━━━━━ Data for processing

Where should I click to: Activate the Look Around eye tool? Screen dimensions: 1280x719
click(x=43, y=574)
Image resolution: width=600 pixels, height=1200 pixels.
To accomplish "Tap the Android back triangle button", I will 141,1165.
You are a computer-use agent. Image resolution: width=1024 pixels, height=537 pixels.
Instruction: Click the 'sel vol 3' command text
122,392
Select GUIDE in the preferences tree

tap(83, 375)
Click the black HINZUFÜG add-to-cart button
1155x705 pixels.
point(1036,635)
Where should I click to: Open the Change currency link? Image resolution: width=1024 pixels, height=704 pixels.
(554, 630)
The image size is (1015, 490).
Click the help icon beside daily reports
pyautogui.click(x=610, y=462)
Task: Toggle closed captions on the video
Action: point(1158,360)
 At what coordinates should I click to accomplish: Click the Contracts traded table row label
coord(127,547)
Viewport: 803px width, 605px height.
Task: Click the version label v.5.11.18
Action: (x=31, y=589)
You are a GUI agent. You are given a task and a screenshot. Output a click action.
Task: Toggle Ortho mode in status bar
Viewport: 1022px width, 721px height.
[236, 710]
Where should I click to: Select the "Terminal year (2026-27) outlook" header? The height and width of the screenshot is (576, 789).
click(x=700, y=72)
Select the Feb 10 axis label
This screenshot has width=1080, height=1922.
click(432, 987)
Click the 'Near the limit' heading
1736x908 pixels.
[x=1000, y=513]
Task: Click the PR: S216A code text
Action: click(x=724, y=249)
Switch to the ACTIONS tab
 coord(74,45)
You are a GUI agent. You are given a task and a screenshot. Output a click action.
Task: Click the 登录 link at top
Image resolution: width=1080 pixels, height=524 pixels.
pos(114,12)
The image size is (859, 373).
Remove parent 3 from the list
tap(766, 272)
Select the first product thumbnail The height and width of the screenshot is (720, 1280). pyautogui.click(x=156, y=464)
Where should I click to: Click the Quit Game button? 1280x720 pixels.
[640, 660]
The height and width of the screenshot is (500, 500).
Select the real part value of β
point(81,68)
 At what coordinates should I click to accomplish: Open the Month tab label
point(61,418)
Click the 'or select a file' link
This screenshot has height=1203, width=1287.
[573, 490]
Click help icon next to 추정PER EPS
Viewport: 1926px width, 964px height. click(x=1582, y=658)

━━━━━━━━━━

- **What is needed**:
Look above for the line with "Image resolution: width=600" and the line with "The image size is (1015, 490).". Retype those two lines and every line between them exactly, adding nothing.

- **Solution to the problem**:
Image resolution: width=600 pixels, height=1200 pixels.
To accomplish "Tap the Android back triangle button", I will 141,1165.
You are a computer-use agent. Image resolution: width=1024 pixels, height=537 pixels.
Instruction: Click the 'sel vol 3' command text
122,392
Select GUIDE in the preferences tree

tap(83, 375)
Click the black HINZUFÜG add-to-cart button
1155x705 pixels.
point(1036,635)
Where should I click to: Open the Change currency link? Image resolution: width=1024 pixels, height=704 pixels.
(554, 630)
The image size is (1015, 490).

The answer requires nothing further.